Most likely the era will be a short one. But that won't stop Bowles, who replaces Tony Sparano as interim head coach, from trying to get the most out of Miami (4-9) in its final three games.
Dolphins owner Stephen Ross confirmed this week that Bowles will be a candidate for the job in 2012. Bowles is a long shot. But this is a showcase for Bowles to prove he's head-coaching material, even if that's not his primary focus.
"Believe me, this is not about me," Bowles said. "I'm not trying to be Don Shula. I'm trying to win football games, and we have guys in place here to win football games. I just have to make sure I manage the game smartly."
Bowles is soft-spoken but poised. Players like tailback Reggie Bush said he barely heard a word from Bowles all season until he addressed the team on Wednesday.
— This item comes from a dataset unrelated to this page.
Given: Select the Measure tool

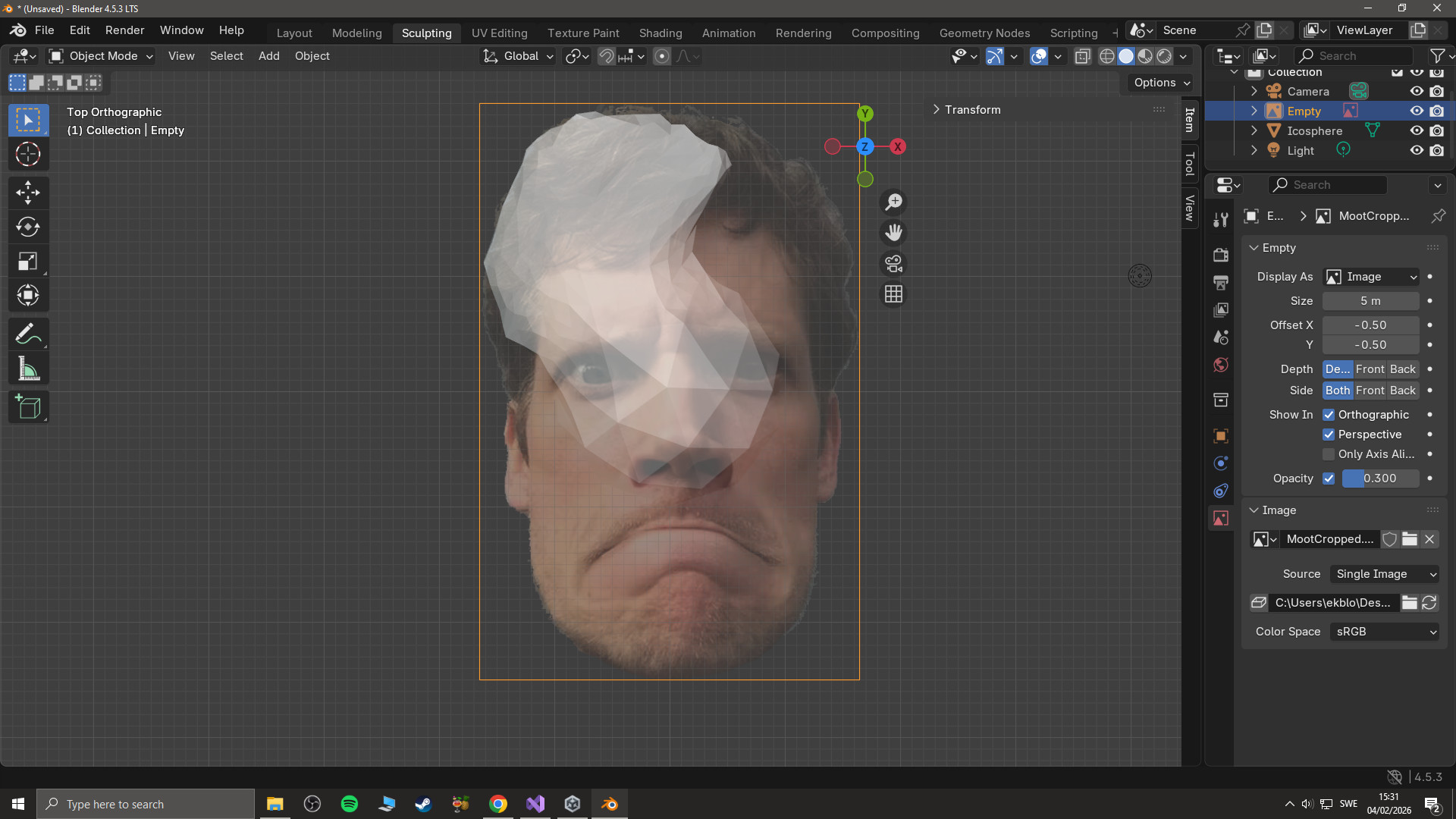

Bowles' message was to keep playing hard because everyone is being evaluated. Bowles also is good friends with Sparano and wants the team to win these final three games for Miami's former head coach.
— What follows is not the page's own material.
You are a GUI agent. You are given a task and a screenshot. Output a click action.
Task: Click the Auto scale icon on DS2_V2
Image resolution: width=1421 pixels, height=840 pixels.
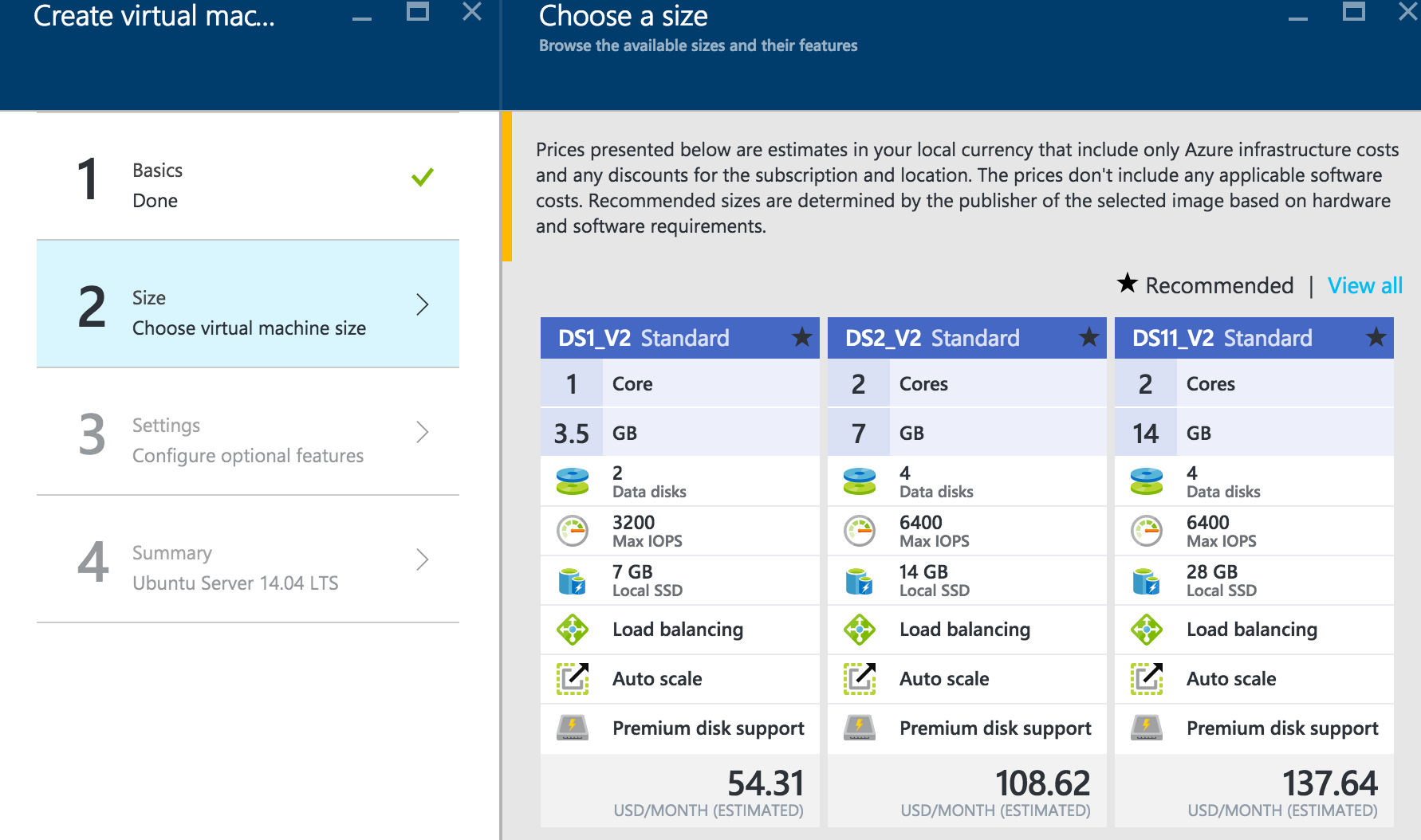(859, 678)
"He's not here, and I think it would mean a lot to him," Bush said of Sparano. "And knowing him and not even having to talk to him, I know he would want to same thing."
Bowles' coaching ability will have a lot to do with that. He will make his debut Sunday against the Buffalo Bills (5-8), who have lost six games games in a row.
It's not an ideal situation for Bowles. There will be a lot of speculation and rumors circulating around Miami's future in the coming weeks. But Bowles' job will be to keep the team focused and motivated.
"Well, I don't think you can get a head job from a 14-2 team, so the circumstances are different," Bowles said. "Me and Sparano are extremely tight. Moving forward, we have a very tough team. We've been in every game as far as that's concerned. I want to make sure we finish that way.
"There's no playoffs to look forward to, but we're in a three-game season."